*Selected text*:
>>

Re: Blocking I/O, async I/O and io_uring
References to get things started: * https://lwn.net/Articles/810414/ * https://unixism.net/loti/what_is_io_uring.html * https://blogs.oracle.com/linux/an-introduction-to-the-io_uring-asynchronous-io-framework * https://thenewstack.io/how-io_uring-and-ebpf-will-revolutionize-programming-in-linux/ You'll probably notice how this parallels my sporadic activities around pipelining in other areas, and the PoC libpq pipelining patch I sent in a few years ago.

<<

*Source excerpt*:

>>

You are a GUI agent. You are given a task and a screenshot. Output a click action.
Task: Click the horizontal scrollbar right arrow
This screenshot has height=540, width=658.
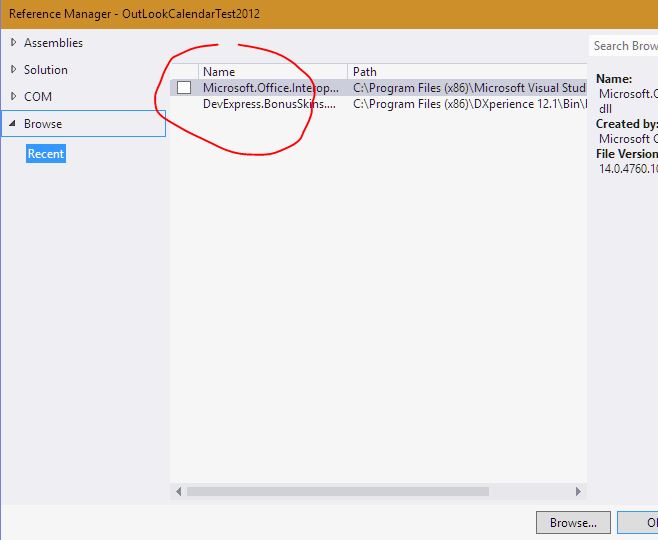(578, 492)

<<

*Work to complete*:
• a. Return the io_uring forum reply between "Re: Blocking I/O, async" and "few years ago.", inclusive.
• b. According to the io_uring forum reply, what patch did the writer send in a few years ago?

*Full answers*:
• a.
Re: Blocking I/O, async I/O and io_uring
References to get things started: * https://lwn.net/Articles/810414/ * https://unixism.net/loti/what_is_io_uring.html * https://blogs.oracle.com/linux/an-introduction-to-the-io_uring-asynchronous-io-framework * https://thenewstack.io/how-io_uring-and-ebpf-will-revolutionize-programming-in-linux/ You'll probably notice how this parallels my sporadic activities around pipelining in other areas, and the PoC libpq pipelining patch I sent in a few years ago.

• b. The PoC libpq pipelining patch.